For some market watchers, 2016 has been a lot of holding their breath.
Everyone agrees that the days of 18 percent year-over-year appreciation have petered out (thankfully), but will things snap back in a downward direction anytime soon?
For answers, Paragon Real Estate’s latest parsing of the market delves into the buying and selling of multi-unit apartment buildings in the city. Their conclusion: Everyone expects a slowdown, but it doesn't seem to be happening right now.
Yes, the Bay Area housing market does tend to toward insolence—not doing what we want it to do. That’s the hallmark of its capricious ways.

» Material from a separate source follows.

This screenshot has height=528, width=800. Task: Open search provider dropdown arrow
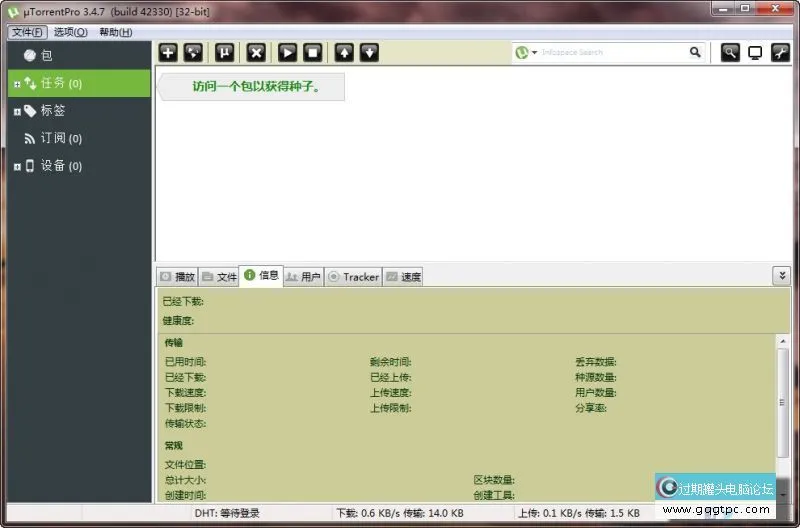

Of course, a delay before a dip is hardly unusual (in fact, it’s preferable; sudden change freaks people out), so as usual we’ll have to wait and see whose crystal ball is cloudy and whose isn’t.
Although prices for tenants are more or less flat these days, the cost of becoming a landlord is still on the rise. The price of the average San Francisco apartment building now sits at $1.85 million, up from $1.57 last year. Paragon recorded a figure of just over $1 million even as recently as 2012.

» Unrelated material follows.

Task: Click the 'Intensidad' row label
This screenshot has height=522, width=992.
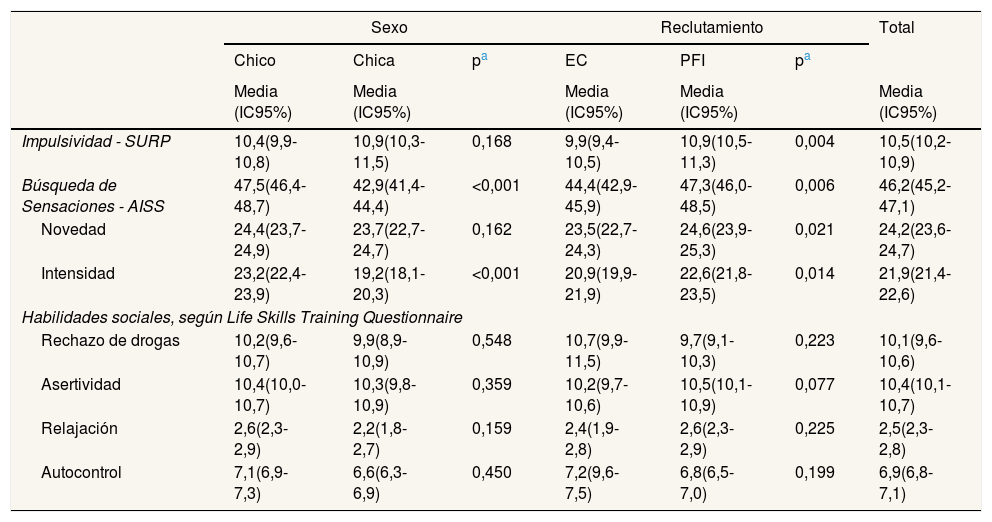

An overwhelming 78 percent of residential building sales are properties that predate World War II. And Victorians and Edwardians (i.e., buildings dated from 1880-1920) make up 59 percent of sales all on their own.
The last 35 years worth of construction made up only two percent of sales in the first half of this year.

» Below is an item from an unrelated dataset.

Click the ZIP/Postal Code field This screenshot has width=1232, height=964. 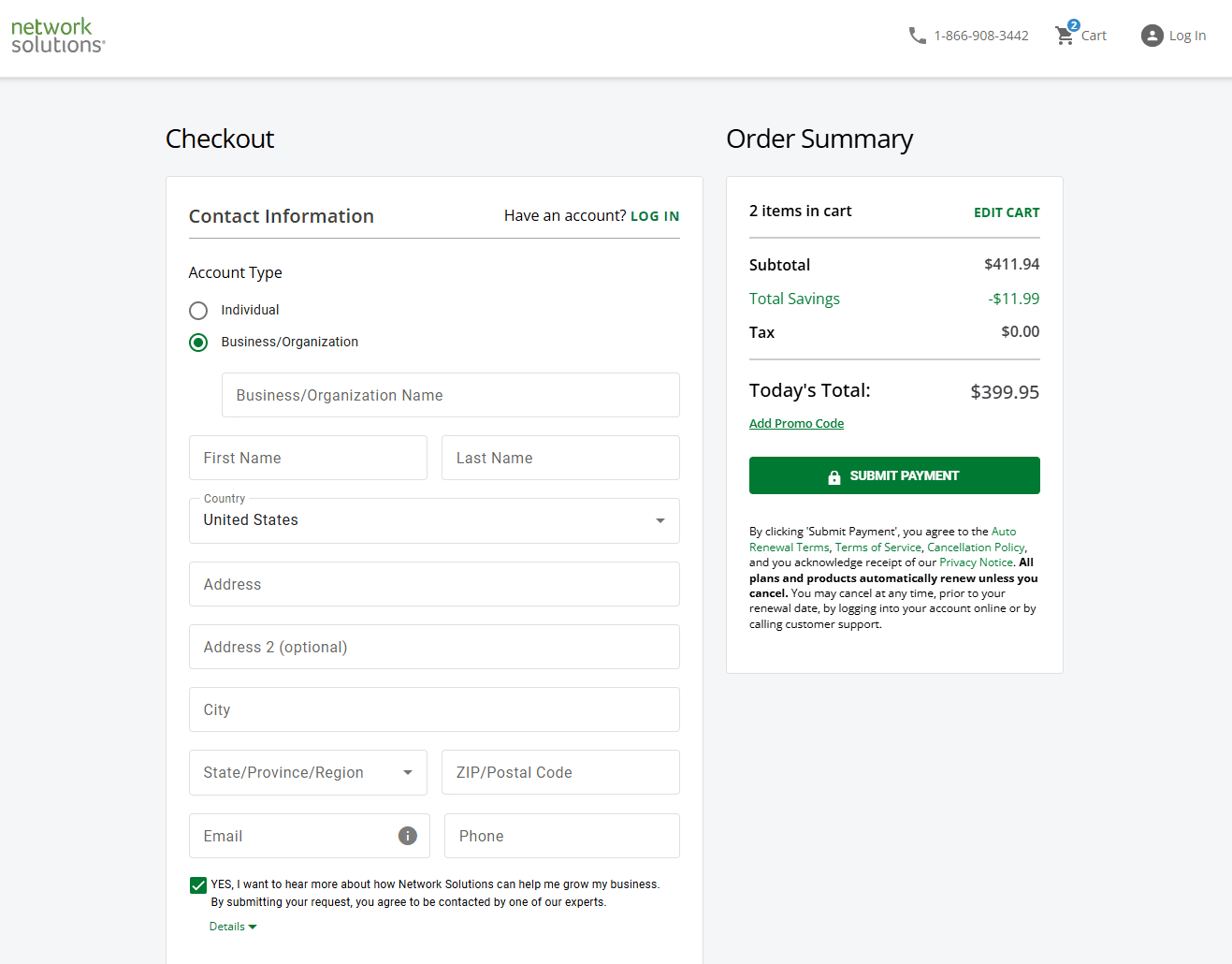(560, 773)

What's more, area landlords seem to prefer two-unit buildings, as those commanded a higher median price than even many larger structures in neighborhoods like Pacific Heights and Hayes Valley.
Many will credit and/or blame that on the relative dearth of new building during those decades, of course. And Paragon agrees, noting that there was "virtually no market-rate housing construction" until just about now.
Indeed, most of what’s in the pipeline is, well, still in the pipeline. And although newfangled condos remain splashier projects, apartments still outnumber condos two-to-one in terms of units approved. Of those projects already being built, fewer than 2,500 units are destined for sale, while over 6,800 are aimed at the rental market.
Perhaps most telling is when people don’t buy: There were 240 sales in the first half the year, but also 137 expired listings.